Abstract

Abstract Background and Aims Antineutrophil cytoplasmic autoantibody-associated vasculitis (AAV) is a type of necrotizing small vessel inflammatory disease, including alveolar hemorrhage and rapidly progressive glomerulonephritis. Elderly patients with antineutrophil cytoplasmic autoantibody-associated vasculitis (AAV) commonly experience renal impairment and poor prognosis. Based on the cohort of inpatients with AAV in Peking Union Medical College Hospital, this study aimed to analyze the clinical manifestations, diagnosis and treatment characteristics of elderly patients compared with non-elderly patients, and establish a risk scoring system for predicting composite renal outcomes in patients with AAV in elderly patients. Method This retrospective observational study included all AAV patients hospitalized in a single-center tertiary hospital in China between January 2013 and April 2022. Patients aged ≥ 65 years were defined as elderly and randomly divided into development and validation cohorts (2:1). Logistic regression analysis was performed in the development cohort to analyze risk factors. The scoring system was established accordingly and further validated in the validation cohort. Results A total of 1203 patients were enrolled in the study, among whom the elderly group accounted for 36% with a mean age of 71.4 ± 0.3 years.

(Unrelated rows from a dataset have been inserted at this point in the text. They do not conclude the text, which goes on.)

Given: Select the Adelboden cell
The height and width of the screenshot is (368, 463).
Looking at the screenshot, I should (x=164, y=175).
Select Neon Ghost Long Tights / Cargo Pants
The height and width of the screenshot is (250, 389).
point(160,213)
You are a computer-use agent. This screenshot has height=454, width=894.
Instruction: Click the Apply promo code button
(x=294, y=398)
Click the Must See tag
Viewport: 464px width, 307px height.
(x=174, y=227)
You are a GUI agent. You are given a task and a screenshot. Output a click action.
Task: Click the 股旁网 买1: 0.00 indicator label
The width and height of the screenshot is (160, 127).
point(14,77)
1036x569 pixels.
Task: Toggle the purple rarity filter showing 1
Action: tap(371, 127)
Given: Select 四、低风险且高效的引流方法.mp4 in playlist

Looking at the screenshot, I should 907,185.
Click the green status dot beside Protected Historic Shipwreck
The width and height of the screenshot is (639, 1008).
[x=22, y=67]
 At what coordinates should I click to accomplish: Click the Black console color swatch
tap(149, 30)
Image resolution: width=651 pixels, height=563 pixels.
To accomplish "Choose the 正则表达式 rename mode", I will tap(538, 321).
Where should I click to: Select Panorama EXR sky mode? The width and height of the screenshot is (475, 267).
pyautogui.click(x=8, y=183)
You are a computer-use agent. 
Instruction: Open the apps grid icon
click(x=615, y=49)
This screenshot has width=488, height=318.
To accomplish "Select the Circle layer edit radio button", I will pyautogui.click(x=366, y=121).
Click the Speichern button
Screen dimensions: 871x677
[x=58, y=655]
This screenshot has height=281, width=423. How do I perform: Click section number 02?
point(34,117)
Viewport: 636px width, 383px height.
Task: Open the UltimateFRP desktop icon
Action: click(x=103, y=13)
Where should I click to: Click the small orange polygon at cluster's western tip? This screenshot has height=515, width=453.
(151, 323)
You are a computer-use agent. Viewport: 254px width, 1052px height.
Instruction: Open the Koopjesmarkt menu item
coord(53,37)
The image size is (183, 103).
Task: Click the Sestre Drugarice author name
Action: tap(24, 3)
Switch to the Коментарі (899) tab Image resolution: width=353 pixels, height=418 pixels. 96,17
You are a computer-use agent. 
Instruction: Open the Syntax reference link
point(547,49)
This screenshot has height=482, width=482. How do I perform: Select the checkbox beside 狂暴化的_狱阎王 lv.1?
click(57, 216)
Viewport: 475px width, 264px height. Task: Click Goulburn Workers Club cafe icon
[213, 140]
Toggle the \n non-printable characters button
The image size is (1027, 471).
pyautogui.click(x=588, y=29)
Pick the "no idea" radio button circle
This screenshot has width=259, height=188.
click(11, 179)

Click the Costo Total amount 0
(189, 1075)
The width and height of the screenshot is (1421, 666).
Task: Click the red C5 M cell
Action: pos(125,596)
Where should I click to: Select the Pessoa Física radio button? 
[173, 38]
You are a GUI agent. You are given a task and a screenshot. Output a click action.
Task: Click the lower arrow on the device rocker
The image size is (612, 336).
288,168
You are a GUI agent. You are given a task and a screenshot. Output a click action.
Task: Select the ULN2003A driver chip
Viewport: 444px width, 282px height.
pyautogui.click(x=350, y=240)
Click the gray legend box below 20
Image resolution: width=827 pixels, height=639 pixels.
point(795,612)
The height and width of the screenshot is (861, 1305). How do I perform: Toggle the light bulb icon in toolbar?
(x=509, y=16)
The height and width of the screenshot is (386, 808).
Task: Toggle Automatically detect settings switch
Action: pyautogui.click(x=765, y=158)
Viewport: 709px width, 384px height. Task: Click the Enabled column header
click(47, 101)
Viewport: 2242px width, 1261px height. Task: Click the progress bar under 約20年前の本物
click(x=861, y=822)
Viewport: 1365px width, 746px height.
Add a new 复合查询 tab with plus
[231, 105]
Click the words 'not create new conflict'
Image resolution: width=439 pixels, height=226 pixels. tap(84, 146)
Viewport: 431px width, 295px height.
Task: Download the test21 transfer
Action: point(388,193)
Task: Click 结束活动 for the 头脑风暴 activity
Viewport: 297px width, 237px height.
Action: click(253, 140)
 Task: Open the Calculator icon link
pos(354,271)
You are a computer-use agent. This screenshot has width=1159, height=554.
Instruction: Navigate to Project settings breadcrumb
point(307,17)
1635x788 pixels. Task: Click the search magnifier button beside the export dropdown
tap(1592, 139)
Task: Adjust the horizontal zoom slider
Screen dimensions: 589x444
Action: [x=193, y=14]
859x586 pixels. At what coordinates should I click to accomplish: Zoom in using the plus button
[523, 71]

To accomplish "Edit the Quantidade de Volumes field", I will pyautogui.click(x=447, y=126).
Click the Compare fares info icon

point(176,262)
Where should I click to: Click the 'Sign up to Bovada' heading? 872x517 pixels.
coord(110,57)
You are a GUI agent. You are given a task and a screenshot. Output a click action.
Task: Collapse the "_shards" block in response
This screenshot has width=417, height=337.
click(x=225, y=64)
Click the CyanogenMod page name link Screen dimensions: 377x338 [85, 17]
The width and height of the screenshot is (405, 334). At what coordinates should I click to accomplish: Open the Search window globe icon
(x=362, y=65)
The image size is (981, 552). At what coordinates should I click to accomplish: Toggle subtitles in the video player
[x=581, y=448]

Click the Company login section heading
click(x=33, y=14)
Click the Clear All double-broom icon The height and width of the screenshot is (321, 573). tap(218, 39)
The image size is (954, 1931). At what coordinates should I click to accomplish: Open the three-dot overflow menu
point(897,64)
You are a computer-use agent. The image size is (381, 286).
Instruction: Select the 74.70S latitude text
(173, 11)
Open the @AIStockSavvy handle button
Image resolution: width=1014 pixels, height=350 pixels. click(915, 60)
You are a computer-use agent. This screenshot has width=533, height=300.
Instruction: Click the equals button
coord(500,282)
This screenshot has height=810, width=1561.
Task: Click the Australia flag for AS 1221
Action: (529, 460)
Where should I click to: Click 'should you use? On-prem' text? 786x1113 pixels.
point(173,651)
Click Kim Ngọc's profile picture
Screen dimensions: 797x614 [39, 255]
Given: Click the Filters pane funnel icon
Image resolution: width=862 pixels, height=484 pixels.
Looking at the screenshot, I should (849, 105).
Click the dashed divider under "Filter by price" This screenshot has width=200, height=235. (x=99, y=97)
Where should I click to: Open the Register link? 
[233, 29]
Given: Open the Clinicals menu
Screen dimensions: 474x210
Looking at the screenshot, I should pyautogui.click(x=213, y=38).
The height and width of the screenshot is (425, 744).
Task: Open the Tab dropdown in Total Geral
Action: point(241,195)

The elderly group had a worse prognosis, a higher mortality rate (8.9% vs. 3.5%, P < 0.001), a higher rate of end-stage renal disease (17.6% vs. 10.2%, P < 0.001), and worsening renal function (7.4% vs. 4.5%, P = 0.04). Logistic regression showed that age > 75 years, chronic heart disease, elevated serum creatine, and D-dimer values were risk factors for poor prognosis in patients with AAV. The development and validation cohorts in AAV patients produced area under the curve values of 0.823 (0.784–0.862) and 0.833 (0.777–0.888), respectively (Figure 1). When the risk score was ≥ 2 points, the risk of acquiring composite renal outcomes increased significantly with a sensitivity and specificity of 75.0% and 79.9%, respectively. Conclusion We established risk-scoring systems based on baseline clinical characteristics to predict composite renal outcomes in patients with AAV. Our results suggest that more attention should be paid to elderly patients who have severe renal impairment and active inflammation.